As trials for novel coronavirus drugs, therapies, and vaccines kick off in countries around the world, Facebook researchers are making available a library of AI models that transform clinical trial screening criteria into a machine-readable format. They say that the code enables trials to be searched by their health requirements, making it easier for people to discover trials and determine their own eligibility.
Clinical trials are crucial for understanding diseases and testing new treatments, but in the U.S., they often face challenges recruiting enough participants and establishing diversity in their populations. Approximately 80% of clinical trials are delayed or closed because of problems with recruitment, with 9 out of 10 trials requiring the original timeline to be doubled in order to meet enrollment goals, according to a Tufts University study.
The National Library of Medicine (NLM) aimed to rectify this with ClinicalTrials.gov, a public database of over 330,000 clinical studies in the U.S. and globally, which provides filters for eligibility criteria like patient age, gender, ethnicity, trial location, language literacy, technology access, pregnancy, and study condition. Unfortunately, the criteria are written in free-text descriptions with complex and esoteric medical language, and a large volume of new trials — more than 32,000 — are added every day.
The Facebook researchers employed a multi-stage approach to extract criteria from ClinicalTrials.gov. Given a trial, one of their models split the text into “inclusion” and “exclusion” blocks, with the former outlining criteria a participant must satisfy and the latter listing the ineligibility criteria. The model automatically identifies the concept (some entity or attribute, like “leukemia” or “BMI”) and constraints (eligibility requirements) associated with each trial, leveraging a vocabulary designed as a taxonomy for biomedical research literature (NLM’s Medical Subject Headings) as its primary source of knowledge.
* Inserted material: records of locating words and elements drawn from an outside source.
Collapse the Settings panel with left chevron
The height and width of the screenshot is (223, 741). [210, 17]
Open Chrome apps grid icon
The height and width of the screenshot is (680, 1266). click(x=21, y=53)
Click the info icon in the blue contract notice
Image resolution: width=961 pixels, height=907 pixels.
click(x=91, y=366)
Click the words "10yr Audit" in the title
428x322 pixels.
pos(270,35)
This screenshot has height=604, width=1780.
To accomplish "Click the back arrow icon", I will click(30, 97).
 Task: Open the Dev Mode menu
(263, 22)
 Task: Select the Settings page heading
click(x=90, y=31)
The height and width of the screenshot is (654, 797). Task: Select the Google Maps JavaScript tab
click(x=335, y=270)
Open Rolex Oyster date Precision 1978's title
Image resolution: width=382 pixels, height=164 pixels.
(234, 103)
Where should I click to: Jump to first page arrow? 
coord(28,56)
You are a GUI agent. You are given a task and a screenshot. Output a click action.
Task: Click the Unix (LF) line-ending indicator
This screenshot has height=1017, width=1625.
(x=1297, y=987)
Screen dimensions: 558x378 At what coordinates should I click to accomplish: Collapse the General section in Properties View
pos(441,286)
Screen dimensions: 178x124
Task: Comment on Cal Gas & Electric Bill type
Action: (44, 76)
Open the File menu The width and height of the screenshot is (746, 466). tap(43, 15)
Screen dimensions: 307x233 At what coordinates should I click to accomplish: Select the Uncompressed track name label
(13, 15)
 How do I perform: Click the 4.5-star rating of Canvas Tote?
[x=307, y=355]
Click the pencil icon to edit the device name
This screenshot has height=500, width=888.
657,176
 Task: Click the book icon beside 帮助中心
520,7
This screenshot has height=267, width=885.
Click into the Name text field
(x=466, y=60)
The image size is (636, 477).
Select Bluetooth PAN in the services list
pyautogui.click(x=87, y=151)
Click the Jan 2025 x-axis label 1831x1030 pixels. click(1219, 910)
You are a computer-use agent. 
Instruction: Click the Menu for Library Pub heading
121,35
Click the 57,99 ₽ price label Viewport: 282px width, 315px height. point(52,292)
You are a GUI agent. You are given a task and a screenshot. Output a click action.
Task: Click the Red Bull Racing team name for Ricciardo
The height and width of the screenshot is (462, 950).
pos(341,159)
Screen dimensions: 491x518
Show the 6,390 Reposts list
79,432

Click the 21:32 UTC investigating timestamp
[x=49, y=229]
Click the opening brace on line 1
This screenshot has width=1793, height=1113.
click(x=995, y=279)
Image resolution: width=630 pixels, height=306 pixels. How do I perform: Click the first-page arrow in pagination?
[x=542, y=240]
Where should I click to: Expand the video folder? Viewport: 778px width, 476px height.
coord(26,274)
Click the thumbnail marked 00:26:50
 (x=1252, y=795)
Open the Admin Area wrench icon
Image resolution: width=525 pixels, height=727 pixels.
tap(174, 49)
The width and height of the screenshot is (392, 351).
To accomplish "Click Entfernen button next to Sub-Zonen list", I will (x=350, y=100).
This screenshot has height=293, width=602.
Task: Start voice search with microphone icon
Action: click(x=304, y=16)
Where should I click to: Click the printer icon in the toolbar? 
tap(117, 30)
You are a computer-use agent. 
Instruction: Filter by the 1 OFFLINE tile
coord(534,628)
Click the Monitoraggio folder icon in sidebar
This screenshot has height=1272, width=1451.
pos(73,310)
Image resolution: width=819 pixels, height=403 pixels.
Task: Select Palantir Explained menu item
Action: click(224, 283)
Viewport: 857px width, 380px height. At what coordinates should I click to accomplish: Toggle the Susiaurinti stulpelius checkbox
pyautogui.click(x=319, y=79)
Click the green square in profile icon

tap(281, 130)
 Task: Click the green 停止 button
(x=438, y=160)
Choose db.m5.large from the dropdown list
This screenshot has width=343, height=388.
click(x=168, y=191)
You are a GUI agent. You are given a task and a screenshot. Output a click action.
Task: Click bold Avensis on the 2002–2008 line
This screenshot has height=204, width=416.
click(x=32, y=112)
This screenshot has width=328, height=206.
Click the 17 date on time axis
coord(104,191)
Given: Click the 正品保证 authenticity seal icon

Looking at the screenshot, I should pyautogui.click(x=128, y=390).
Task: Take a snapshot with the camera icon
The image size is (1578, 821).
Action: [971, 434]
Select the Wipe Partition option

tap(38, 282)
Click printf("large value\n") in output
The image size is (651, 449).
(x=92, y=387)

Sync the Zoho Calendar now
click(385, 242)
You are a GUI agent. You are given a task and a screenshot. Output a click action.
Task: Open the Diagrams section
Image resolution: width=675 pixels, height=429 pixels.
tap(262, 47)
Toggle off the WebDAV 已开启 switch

The researchers trained a separate model to extract the entity mentions from trial text (e.g., “treatment,” “chronic disease,” “allergy”) and categorize them by class. They used another model trained on descriptions and aggregated, de-duplicated eligibility criteria of all trials in ClinivalTrials.gov (as of May 2019) to perform the task of named entity linking, where the goal was to link entities with concepts in the knowledge base. A third model helped to recognize and predict criteria for attributes in the knowledge base, while a relationship extraction model determined whether the trial must accept or reject subjects, given a trial and some extracted entity.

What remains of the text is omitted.